#### Input data
===

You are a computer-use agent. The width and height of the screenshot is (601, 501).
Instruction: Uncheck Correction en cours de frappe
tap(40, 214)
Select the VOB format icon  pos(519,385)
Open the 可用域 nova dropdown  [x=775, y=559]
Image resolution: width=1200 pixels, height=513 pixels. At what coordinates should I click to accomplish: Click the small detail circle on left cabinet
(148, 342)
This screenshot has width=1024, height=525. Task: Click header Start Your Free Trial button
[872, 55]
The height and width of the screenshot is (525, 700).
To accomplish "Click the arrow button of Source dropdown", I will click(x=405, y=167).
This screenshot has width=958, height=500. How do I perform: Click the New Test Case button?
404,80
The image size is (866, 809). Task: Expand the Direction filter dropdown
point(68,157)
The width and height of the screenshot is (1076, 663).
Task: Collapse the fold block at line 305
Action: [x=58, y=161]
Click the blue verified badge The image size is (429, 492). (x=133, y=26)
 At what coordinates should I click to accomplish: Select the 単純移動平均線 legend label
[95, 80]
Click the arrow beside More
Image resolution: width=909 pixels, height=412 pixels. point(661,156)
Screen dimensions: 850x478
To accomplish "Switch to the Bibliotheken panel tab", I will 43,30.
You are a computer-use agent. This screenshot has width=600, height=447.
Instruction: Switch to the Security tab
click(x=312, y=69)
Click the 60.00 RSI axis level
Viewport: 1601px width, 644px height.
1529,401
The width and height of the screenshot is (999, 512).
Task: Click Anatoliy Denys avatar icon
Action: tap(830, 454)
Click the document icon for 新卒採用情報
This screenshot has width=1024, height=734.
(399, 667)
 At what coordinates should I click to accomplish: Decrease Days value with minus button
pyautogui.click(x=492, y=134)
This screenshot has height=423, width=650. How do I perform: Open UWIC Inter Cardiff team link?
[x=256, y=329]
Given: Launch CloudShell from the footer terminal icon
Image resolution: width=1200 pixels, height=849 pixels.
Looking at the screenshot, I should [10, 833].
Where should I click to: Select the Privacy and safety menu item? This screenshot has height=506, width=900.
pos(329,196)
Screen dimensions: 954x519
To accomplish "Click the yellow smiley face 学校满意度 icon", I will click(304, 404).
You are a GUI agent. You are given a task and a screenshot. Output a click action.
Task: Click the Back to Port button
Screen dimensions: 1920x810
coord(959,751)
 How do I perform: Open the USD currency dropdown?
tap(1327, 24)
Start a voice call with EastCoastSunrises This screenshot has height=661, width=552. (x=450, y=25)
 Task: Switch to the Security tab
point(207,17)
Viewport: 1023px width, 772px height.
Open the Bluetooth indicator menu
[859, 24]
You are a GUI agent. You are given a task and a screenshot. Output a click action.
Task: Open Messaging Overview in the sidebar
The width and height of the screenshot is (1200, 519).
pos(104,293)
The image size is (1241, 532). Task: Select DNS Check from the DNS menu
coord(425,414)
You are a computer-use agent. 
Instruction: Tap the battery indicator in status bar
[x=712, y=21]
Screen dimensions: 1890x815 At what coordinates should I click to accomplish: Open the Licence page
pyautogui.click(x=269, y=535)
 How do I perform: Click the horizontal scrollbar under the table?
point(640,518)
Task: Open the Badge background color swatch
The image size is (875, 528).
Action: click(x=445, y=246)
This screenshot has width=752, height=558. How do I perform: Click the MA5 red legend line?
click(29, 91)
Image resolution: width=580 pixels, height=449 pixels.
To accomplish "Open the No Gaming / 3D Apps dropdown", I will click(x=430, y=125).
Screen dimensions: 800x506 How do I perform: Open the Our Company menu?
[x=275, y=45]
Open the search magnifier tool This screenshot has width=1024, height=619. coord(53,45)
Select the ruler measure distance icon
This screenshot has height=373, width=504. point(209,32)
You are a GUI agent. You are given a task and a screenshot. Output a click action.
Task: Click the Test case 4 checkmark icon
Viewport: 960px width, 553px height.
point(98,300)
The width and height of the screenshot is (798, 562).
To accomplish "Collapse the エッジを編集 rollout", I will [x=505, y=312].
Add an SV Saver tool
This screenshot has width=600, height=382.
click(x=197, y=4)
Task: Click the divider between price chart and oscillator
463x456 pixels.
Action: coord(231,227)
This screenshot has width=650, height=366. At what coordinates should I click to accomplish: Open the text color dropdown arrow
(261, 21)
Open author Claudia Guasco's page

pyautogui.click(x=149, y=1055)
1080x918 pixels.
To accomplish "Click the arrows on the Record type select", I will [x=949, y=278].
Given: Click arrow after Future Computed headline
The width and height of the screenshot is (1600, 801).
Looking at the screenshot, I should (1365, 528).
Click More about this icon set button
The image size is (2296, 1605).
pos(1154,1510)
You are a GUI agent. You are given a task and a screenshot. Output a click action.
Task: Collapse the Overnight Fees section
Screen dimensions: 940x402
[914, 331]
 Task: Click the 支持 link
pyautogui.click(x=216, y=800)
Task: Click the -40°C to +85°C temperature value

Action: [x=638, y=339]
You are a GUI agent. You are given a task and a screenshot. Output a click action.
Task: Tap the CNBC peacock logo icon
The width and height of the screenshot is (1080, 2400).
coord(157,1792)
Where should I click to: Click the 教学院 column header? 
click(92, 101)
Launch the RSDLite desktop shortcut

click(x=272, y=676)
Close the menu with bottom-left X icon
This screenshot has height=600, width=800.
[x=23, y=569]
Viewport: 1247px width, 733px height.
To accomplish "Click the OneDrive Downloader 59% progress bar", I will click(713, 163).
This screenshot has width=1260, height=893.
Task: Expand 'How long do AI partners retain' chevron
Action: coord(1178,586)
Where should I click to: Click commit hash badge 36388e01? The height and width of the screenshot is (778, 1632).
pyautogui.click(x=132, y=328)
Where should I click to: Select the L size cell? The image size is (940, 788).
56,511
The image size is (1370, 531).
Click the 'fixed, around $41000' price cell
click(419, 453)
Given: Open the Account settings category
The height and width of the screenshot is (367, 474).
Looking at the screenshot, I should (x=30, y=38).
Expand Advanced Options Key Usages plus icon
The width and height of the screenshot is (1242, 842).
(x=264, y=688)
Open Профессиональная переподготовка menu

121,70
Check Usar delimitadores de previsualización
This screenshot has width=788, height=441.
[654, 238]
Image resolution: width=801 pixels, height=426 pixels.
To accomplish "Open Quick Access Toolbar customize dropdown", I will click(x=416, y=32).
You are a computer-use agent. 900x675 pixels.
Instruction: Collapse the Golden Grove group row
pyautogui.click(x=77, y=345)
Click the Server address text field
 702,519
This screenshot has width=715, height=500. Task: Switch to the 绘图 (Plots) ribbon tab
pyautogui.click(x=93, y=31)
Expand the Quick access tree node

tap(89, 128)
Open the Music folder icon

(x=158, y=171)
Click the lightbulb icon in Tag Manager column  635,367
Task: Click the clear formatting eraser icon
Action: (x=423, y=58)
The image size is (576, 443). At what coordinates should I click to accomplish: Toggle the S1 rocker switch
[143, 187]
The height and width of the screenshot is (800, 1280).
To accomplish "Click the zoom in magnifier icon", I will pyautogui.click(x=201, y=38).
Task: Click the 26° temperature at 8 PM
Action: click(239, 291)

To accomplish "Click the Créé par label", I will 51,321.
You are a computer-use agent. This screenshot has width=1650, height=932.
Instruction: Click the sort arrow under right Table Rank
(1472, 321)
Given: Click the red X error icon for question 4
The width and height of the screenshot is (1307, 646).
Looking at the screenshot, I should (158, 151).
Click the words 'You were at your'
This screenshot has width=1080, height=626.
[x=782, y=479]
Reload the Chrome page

===

#### Problem details
Could you show every line of the listing that holds the string "computer"?

#### Solved problem
You are a computer-use agent. The width and height of the screenshot is (601, 501).
You are a computer-use agent. This screenshot has width=600, height=447.
You are a computer-use agent. 
You are a computer-use agent. 900x675 pixels.
You are a computer-use agent. This screenshot has width=1650, height=932.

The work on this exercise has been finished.